それぞれがレモン羊に踏まれないように、海賊たちに対処している時。
騒がしい戦場から少し離れたところで、突出した力を有する二者が対峙していた。
鉄塊のごとき大剣をかつぐ高身長美人と凶悪な人相の海賊──無双のクウォンと影帽子のウブラーの戦いは熾烈であった。

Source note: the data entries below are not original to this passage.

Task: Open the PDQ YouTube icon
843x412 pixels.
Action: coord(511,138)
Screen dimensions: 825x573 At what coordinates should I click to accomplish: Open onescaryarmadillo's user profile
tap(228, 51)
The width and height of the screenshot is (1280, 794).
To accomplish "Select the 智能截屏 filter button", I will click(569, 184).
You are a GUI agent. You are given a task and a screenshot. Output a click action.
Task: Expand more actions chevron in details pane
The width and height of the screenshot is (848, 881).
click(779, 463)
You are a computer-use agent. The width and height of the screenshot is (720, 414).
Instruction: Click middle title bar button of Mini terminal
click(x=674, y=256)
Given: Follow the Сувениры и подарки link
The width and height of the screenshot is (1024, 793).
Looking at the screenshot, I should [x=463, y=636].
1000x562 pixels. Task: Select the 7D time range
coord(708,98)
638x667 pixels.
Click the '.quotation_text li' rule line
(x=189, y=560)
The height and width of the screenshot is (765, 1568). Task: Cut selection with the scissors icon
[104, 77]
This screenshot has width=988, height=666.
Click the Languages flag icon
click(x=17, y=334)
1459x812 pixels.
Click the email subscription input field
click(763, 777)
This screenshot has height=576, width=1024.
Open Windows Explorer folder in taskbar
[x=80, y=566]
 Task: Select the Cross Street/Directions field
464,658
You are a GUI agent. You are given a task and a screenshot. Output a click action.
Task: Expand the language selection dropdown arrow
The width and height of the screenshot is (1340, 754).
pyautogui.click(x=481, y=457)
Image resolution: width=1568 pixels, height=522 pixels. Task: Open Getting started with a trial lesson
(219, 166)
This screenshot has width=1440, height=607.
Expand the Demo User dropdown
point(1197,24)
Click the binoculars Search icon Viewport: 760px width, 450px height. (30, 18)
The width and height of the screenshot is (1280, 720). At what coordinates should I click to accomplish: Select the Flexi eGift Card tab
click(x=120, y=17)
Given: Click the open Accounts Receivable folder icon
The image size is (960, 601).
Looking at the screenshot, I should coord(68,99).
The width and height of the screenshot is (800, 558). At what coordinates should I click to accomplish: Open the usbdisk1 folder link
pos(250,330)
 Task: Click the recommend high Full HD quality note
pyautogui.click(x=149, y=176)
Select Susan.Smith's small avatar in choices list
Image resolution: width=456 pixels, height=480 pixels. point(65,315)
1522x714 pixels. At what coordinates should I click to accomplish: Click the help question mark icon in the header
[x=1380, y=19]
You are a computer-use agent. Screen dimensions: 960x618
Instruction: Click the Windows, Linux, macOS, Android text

地を削り、空気を震わせ、魔力がバチバチと輝いて散った。
「はははァ‼ 『影で触れる』‼」
ウブラーが立派な羽根つき帽子のつばを手で一回撫でれば、その足元の影が浮きあがり、細く長い複数の触腕へと分裂し、クウォンへ襲いかかった。荒々しく、幾重にも、絶え間なく。
それらは意思をもち、殺意を放ち、狡猾な蛇の群れようであった。
地を縫うように駆けて狙ってくる影たち。
クウォンは少ない動きでかわす。
大袈裟に飛びのくこともせず、右へ一歩、左へ半歩、ちょっと後ろにさがってみたり、首を振ってみたり。肩に鉄塊を担いでいるというのに足運びには一抹の不安定さもない。
(この生娘め……それなりの使い手か。俺様の手下がことごとくボコされるわけだ)
ウブラーは眼前の少女が賞金稼ぎをしている理由に納得を示しつつ、ニヤリと笑みを深める。
「だが、甘いんだよォ、奢り高ぶりやがってェ‼」
「ん?」
最小限の動きで身をかわしていたクウォン。
フワフワの耳がぴょこぴょこと動いた。
異変を察知した証だ。
わずかな揺れのあと、パコーンッと勢いよく足元の地面が砕けた。
黒いおおきな口が出現。生えそろう鋭利な牙。
口から洩れる温かない吐息。完全にクウォンを捉えた一撃だ。
「『影よりいでる顎』‼」
巨大な獣の口がバチンッと閉じた。
──クウォンはソレのすぐ横に立っていた。
(あ? いま口のなかに完全にとらえたよな? どうして横に──)
ウブラーの脳裏に、認識した情報と、現在の視覚情報とで齟齬が生じていた。
一瞬のフリーズ。クウォンは「おお」と感心したように声をもらし、肩に担いでいたグレートソードを、片手でそのまま横なぎにぶんまわした。
豪風を巻き起こす剣撃。地面から奇襲をしかけた獣の大顎は力任せに断ち切られる。黒い血があふれだし、獣は悲鳴をあげて、たちまちに溶けてしまった。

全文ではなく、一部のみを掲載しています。